Uhh.. No time to sleep cos if ya sleep ya don't eat... Gotta hold heat just to make ends meet.. - T3

I got to thinking about flies again, partially because Ron Davis came and gave a talk at our department and partially because I saw a couple papers in Nature showing sleep regulation is mediated by protein kinase A (PKA) signaling in the mushroom bodies. You may be surprised to find out that flies sleep, but they at least do something like sleeping where they sit very still and it's harder to arouse them. Then once I started digging in I found yet another paper in Current Biology that came out within two days of the Nature papers implicating serotonin 5-HT1A receptors in the mushroom bodies. 5-HT1A receptors and PKA are linked through the cyclic AMP (cAMP) signaling pathway. PKA is also referred to as cAMP-dependent protein kinase.
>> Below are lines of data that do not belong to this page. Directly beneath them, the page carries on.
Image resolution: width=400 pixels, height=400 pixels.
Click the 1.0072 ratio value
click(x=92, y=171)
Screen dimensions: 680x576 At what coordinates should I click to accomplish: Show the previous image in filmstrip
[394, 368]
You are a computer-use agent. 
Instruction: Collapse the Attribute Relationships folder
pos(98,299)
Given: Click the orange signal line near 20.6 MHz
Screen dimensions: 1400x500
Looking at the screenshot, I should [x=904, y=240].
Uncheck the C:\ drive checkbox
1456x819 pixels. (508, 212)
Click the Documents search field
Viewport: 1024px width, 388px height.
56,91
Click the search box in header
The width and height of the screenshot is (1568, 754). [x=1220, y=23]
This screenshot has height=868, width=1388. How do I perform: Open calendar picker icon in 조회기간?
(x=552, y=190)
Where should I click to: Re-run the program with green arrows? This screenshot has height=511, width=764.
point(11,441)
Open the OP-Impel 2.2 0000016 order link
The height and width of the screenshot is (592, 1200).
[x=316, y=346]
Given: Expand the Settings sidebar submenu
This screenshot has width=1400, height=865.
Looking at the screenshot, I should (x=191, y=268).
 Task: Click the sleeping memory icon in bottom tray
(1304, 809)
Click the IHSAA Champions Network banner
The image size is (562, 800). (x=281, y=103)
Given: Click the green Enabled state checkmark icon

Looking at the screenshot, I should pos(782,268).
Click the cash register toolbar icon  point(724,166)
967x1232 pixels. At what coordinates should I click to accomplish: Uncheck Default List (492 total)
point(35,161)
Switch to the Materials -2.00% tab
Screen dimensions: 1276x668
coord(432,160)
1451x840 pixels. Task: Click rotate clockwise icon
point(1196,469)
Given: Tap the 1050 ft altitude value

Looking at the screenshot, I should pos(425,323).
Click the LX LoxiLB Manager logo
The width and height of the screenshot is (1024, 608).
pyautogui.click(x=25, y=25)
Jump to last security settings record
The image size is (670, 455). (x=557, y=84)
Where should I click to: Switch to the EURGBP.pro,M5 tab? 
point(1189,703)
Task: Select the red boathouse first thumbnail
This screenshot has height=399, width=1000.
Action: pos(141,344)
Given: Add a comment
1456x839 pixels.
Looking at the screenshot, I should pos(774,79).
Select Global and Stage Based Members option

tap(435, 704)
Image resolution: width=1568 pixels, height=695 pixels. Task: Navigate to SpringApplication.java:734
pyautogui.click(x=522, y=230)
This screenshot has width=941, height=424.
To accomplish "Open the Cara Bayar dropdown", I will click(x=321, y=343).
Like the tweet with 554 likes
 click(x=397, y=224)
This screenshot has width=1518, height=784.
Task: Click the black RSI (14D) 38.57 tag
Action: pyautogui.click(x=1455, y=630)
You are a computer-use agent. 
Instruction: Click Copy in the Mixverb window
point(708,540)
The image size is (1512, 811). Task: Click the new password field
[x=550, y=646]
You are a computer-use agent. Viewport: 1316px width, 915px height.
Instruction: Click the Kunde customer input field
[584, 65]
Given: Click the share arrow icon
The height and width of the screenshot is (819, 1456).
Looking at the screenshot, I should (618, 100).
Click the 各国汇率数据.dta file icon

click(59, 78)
Where else have I seen all these cats before? Ah yes. Here they are inititating memory formation in Kandel's Nobel lecture about the mechanisms of long-term facilitation in another invertebrate (the sea slug).

In fact, the PKA signaling pathway in the mushroom bodies is known to be of major importance for memory formation in fruit flies as well. Two of the earliest discovered fly memory mutants, rutabaga and dunce, ended up lacking PKA pathway proteins, and at least the rutabaga memory phenotype can be rescued by inducing the missing protein just in adult mushroom bodies.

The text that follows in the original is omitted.